● **WRITTEN TASK 1**: Pull out every line of the rows below that contains the string "image", matching its case exactly.

● **DOCUMENT SEGMENT**:
■ ■ ■ ■ ■ ■ ■

# Show that The following series is in GP ( Geometric Progression ) ?

## $\left({a}^{2} + {b}^{2} + {c}^{2}\right) , \left(a b + b c + c d\right) , \left({b}^{2} + {c}^{2} + {d}^{2}\right)$ Prove It is in Geometric Progression

Aug 8, 2018

#### Explanation:

I think the Problem is to prove :

If $a , b , c , d$ are in GP, then, show that,

$\left({a}^{2} + {b}^{2} + {c}^{2}\right) , \left(a b + b c + c d\right) , \left({b}^{2} + {c}^{2} + {d}^{2}\right)$ are also in GP.

It suffices to show that,

${\left(a b + b c + c d\right)}^{2} = \left({a}^{2} + {b}^{2} + {c}^{2}\right) \left({b}^{2} + {c}^{2} + {d}^{2}\right) \ldots \ldots \ldots . \left(\star\right)$.

Given that, $a , b , c , d$ are in GP.

$\therefore \frac{b}{a} = \frac{c}{b} = \frac{d}{c} = r , \text{ say}$.

$\therefore b = a r , c = b r = \left(a r\right) r = a {r}^{2} , \mathmr{and} , d = c r = a {r}^{3.} . . \left(\star '\right)$.

■ ■ ■ ■ ■ ■ ■

● **SUPPLIED RECORDS**:
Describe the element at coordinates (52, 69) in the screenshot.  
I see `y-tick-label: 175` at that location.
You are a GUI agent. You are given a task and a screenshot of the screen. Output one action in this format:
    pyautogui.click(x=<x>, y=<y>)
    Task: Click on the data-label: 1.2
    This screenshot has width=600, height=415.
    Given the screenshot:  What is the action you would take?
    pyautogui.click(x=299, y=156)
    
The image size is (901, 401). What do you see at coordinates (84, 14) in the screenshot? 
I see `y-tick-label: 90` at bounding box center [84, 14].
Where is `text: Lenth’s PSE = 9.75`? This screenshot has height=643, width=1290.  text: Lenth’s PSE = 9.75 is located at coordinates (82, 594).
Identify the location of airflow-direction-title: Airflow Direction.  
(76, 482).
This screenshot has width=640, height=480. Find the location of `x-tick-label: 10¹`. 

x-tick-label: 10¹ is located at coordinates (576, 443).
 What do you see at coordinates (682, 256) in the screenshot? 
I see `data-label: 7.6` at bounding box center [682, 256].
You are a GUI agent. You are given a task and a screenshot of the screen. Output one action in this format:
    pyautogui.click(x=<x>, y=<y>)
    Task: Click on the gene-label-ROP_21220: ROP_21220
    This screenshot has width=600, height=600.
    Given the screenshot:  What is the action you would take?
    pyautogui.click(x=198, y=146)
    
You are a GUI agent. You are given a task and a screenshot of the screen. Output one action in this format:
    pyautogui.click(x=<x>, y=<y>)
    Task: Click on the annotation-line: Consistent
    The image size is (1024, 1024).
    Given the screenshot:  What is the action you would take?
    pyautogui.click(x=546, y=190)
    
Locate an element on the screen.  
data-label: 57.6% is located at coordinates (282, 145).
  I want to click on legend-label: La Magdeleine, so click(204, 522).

■ ■ ■ ■ ■ ■ ■

● **WRITTEN TASK 2**: Carry on with the geometric progression proof above from the point where it stops.

● **ANSWER BOX 1**:
The image size is (901, 401). What do you see at coordinates (84, 14) in the screenshot? 
    The image size is (1024, 1024).

● **ANSWER BOX 2**:
Utilising $\left(\star '\right)$ in the R.H.S. of $\left(\star\right)$, we have,

$\text{The R.H.S. of } \left(\star\right) = \left({a}^{2} + {b}^{2} + {c}^{2}\right) \left({b}^{2} + {c}^{2} + {d}^{2}\right)$,

$= \left({a}^{2} + {a}^{2} {r}^{2} + {a}^{2} {r}^{4}\right) \left({a}^{2} {r}^{2} + {a}^{2} {r}^{4} + {a}^{2} {r}^{6}\right)$,

$= {a}^{2} \left(1 + {r}^{2} + {r}^{4}\right) \left\{{a}^{2} {r}^{2} \left(1 + {r}^{2} + {r}^{4}\right)\right\}$,

$= {a}^{4} {r}^{2} {\left(1 + {r}^{2} + {r}^{4}\right)}^{2}$,

$= {\left\{{a}^{2} r \left(1 + {r}^{2} + {r}^{4}\right)\right\}}^{2}$,

$= {\left({a}^{2} r + {a}^{2} {r}^{3} + {a}^{2} {r}^{5}\right)}^{2}$,

$= {\left(a \cdot a r + a r \cdot a {r}^{2} + a {r}^{2} \cdot a {r}^{3}\right)}^{2}$,

$= {\left(a b + b c + c d\right)}^{2}$,

$\text{=The L.H.S. of } \left(\star\right)$.

Hence, the Proof.